[Exercise text]
☆ ☆ ☆

Tom Dempsey, who was born without toes on his right foot or fingers on his right hand but played for 11 NFL seasons as a placekicker and was remembered for his game-winning, 63-yard field goal for the New Orleans Saints on Nov. 8, 1970, a league record at the time, died on Saturday at an assisted living center in New Orleans. He was 73.
His wife, Carlene, said the cause was complications of the coronavirus, which he contracted on March 25 at the Lambeth House center, where he had been treated for dementia that was diagnosed in 2010.
At 6-2 and 255 pounds, Dempsey relished running downfield to deliver hits to cover his kickoffs and had sustained several concussions, his family told the New York Times in 2013.
The Saints' opponents on the day Dempsey set the record, the Detroit Lions, were laughing on the sidelines at Tulane Stadium at the absurd notion that he could connect as he prepared for what became his astonishing kick. Seconds later, on the final play of the game, the Lions had been defeated 19-17.
"I was more concerned about kicking it straight because I felt I could handle the distance," Dempsey told the Times-Picayune of New Orleans afterward. He said he had received a perfect snap and hold and "I hit it sweet."
The spot of the kick was the Saints 37 (at that time, goalposts were on the goal line).
Dempsey's immortal boot shattered the previous record by 7 yards, and it wasn't until 1984 that another NFL kicker converted from even 60 yards.
The record was matched three times between 1998 and 2012, and it wasn't exceeded until the Denver Broncos' Matt Prater kicked a 64-yarder in 2013 in the thin air of the Rocky Mountains.

☆ ☆ ☆

[Excerpted data]

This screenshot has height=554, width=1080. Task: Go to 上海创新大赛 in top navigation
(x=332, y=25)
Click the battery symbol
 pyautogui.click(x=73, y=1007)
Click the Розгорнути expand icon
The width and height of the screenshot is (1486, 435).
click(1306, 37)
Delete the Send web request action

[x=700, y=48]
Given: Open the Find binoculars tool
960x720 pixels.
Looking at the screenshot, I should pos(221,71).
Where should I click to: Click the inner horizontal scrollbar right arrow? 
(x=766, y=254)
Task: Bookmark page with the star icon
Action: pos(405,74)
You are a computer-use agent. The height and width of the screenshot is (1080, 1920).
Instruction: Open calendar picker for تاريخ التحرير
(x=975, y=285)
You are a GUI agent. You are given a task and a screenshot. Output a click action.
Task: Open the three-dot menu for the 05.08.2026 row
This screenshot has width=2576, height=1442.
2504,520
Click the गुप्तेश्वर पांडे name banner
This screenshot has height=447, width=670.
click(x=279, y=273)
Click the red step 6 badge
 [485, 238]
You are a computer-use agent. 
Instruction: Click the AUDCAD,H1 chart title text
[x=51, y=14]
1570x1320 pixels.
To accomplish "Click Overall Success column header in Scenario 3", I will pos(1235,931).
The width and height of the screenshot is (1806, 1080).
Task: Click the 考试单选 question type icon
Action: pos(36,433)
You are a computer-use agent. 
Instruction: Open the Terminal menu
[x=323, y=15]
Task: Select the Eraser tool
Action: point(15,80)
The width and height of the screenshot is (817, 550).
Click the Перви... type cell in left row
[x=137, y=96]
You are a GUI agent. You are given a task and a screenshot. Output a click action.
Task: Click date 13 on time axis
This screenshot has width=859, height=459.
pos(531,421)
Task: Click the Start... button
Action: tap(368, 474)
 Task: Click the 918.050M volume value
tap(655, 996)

☆ ☆ ☆

[What to do]
- A) Copy the passage on Tom Dempsey word for word, starting with "The record was" and going on through "the Rocky Mountains.".
- B) Summarize the passage on Tom Dempsey in two sentences.

[Task answers]
- A)
The record was matched three times between 1998 and 2012, and it wasn't exceeded until the Denver Broncos' Matt Prater kicked a 64-yarder in 2013 in the thin air of the Rocky Mountains.

- B) Tom Dempsey, who was born without toes on his right foot or fingers on his right hand, played 11 NFL seasons as a placekicker and died at 73 of complications of the coronavirus at an assisted living center in New Orleans. He was remembered for his game-winning, 63-yard field goal for the New Orleans Saints against the Detroit Lions on Nov. 8, 1970, a record that was not exceeded until Matt Prater kicked a 64-yarder in 2013.